Incroyable! French finally find word for French Kiss
Dictionary adds 'galocher' to French language, but lack of word 'never stopped us doing it', says publisher
THE French kiss, the intimate, tongue-twisting, saliva-sharing gesture synonymous with Gallic passion, has finally found a name … in France.
To the surprise of many, the French have never had a word for the passionate interplay of lips and tongues. Until now, that is. The latest edition of the Petit Robert dictionary boasts a brand-new verb – galocher, meaning "to kiss with tongues".
It's a "clever derivation" of la galoche, a word for an ice-skating boot, and so evokes the idea of "sliding around the ice — or the lips and tongue", explains Time.
The term 'French Kiss' is believed to have been coined by American soldiers returning from World War I in Europe. They used it to describe the "more adventurous" kissing of the Frenchwomen they smooched. But the country that unleashed first Brigitte Bardot and then Serge Gainsbourg's Je t'aime … Moi non plus on an unsuspecting world, somehow failed to come up with a word for uninhibited snogging.
"We always had many expressions to describe 'French-kissing', like 'kissing at length in the mouth', but it's true, we've never had one single word,"
Laurence Laporte of the Robert publishing house told The Guardian. The slang term galocher had been around for a while, she said, "but only now is it being officially recognised in a French dictionary".

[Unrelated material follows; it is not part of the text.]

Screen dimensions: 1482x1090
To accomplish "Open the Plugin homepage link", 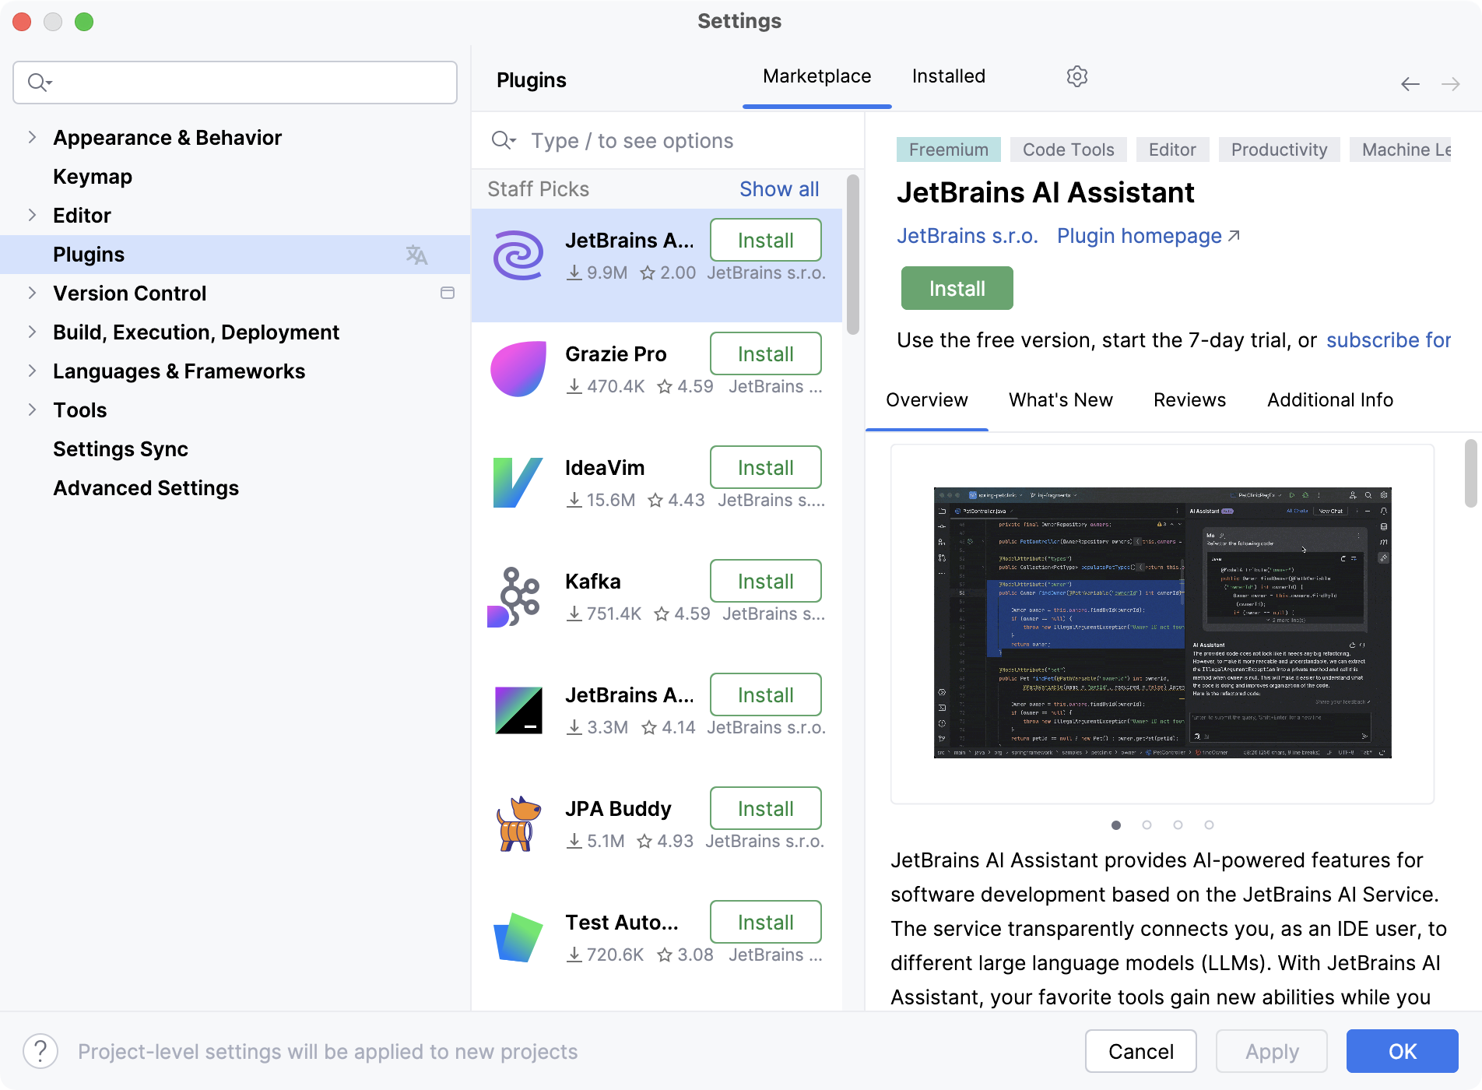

The lack of a specific term for French kissing "never stopped us from doing it," said Laporte, somewhat unnecessarily.
Not surprisingly, galocher has attracted rather more attention than some of the other new words and phrases included in Petit Robert's 2014 edition.
They range from microblog and texter to boson de Higgs. Less prosaic entries include être dans les patates (to be confused) and the "delightfully onomatopoeic" bombasse, which translates roughly as "hottie".